At first glance, it’s a simple photo of eight small crochets mounted in three rows on a light background and set in a wooden frame. But there is much more to it than that.
The photograph is a visual representation of the progressive effects of Alzheimer’s, compiled by the artist’s daughter, who has Alzheimer’s disease. The photo, which went viral in 2018, will be auctioned off to raise awareness and funds to fight the neurodegenerative disease.
The photo, My Mom’s Crocheting Alzheimer’s Disease Progression, is up for auction this month in partnership with NetGems, a brokerage firm that represents creators of viral online content. The auction is timed to coincide with Alzheimer’s Disease Awareness Month and National Family Caregivers Month, both of which occur in November.
In addition to helping fund her mother’s ongoing care, Sara Wuillermin will also donate 20% of the auction proceeds to Alzheimer’s organizations, including HFC and the Alzheimer’s Association, which she has supported through the Walk to End Alzheimer’s fundraiser in Philadelphia, Pennsylvania. In fact, money is donated to this organization through their Walk to End Alzheimer’s fundraising team. The campaign is carried out annually in more than 600 communities nationwide.
“In addition to helping my mother, I wanted to support other families who are struggling to care for loved ones with Alzheimer’s,” Wuillermin said in a press release, where the photo can be viewed. “I chose the Alzheimer’s Association and HFC because I care about their role in funding research and supporting caregivers.”
Her photo shows her mother’s decline, beginning with early onset Alzheimer’s disease, through the chronological arrangement of three rows of “granny squares” her mother crocheted. The earliest works are conventionally square, neat, well defined, and multicolored. As the disease progressed, the pieces became more amorphous and monochromatic, eventually ending in a tangle of dark yarn.

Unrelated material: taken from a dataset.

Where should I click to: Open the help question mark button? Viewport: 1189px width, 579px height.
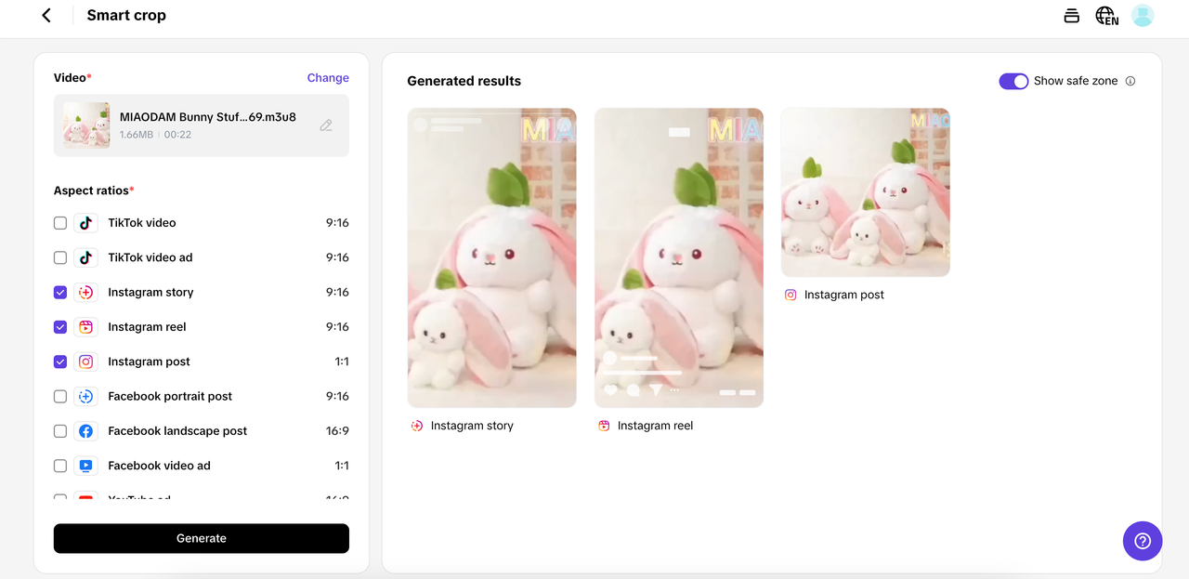pyautogui.click(x=1142, y=541)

The image made global headlines three years ago after it was posted to Reddit, drawing the attention of philanthropist Bill Gates, People magazine and the Today show.
“I think my photo helps people better understand this disease,” Wuillermin said. “Often people hear ‘Alzheimer’ and think it means a person is a little forgetful. But it’s so much more than that.”

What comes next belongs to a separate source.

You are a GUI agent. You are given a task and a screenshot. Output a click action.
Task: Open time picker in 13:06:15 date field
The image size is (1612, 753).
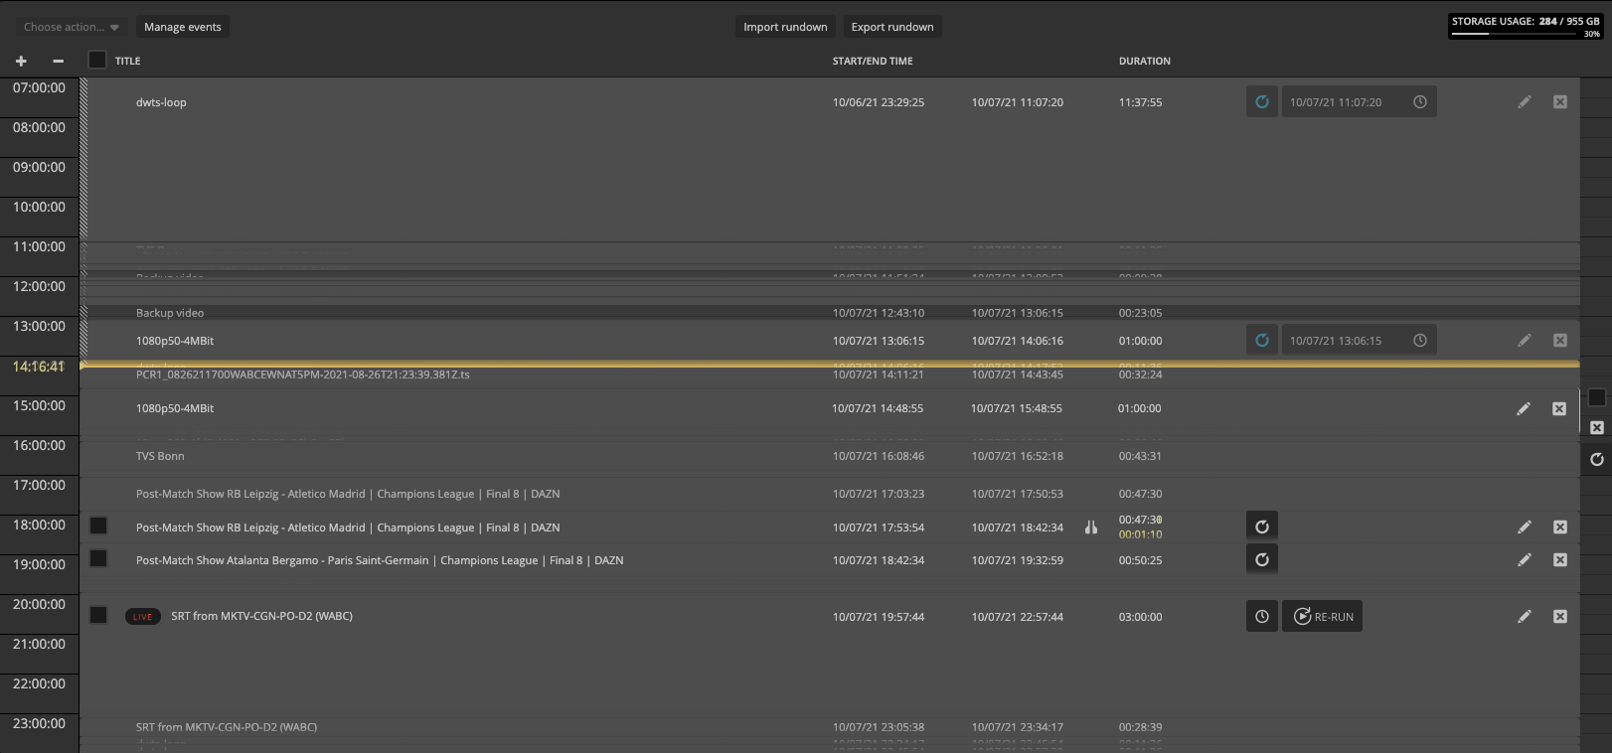1420,340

Kristina Fransel, executive director of the Delaware Valley Chapter of the Alzheimer’s Association, said, “Sara’s picture really illustrates the impact of Alzheimer’s disease on her mother’s brain and its impact on her craft.

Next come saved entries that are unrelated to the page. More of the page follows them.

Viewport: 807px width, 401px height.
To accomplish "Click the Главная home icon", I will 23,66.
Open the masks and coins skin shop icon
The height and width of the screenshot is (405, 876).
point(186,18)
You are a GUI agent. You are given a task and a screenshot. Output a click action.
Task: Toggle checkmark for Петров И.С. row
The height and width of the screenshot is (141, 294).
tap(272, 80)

“Unfortunately, diagnoses like Sara’s mother’s are all too common in the United States. These stories are central to the association’s mission. Fundraising efforts like Sara’s unique approach and that of other individuals and teams supporting the Walk to End Alzheimer’s help advance and fund Alzheimer’s care, support and research,” added Fransel.
Proceeds going to HFC will support its mission to help families and carers who bear the primary responsibility for 80% of Alzheimer’s sufferers.
“We are immensely grateful to Sara for providing much-needed attention to the disease, which currently affects more than 6 million Americans and 14 million unpaid caregivers,” said Bonnie Wattles, executive director of HFC.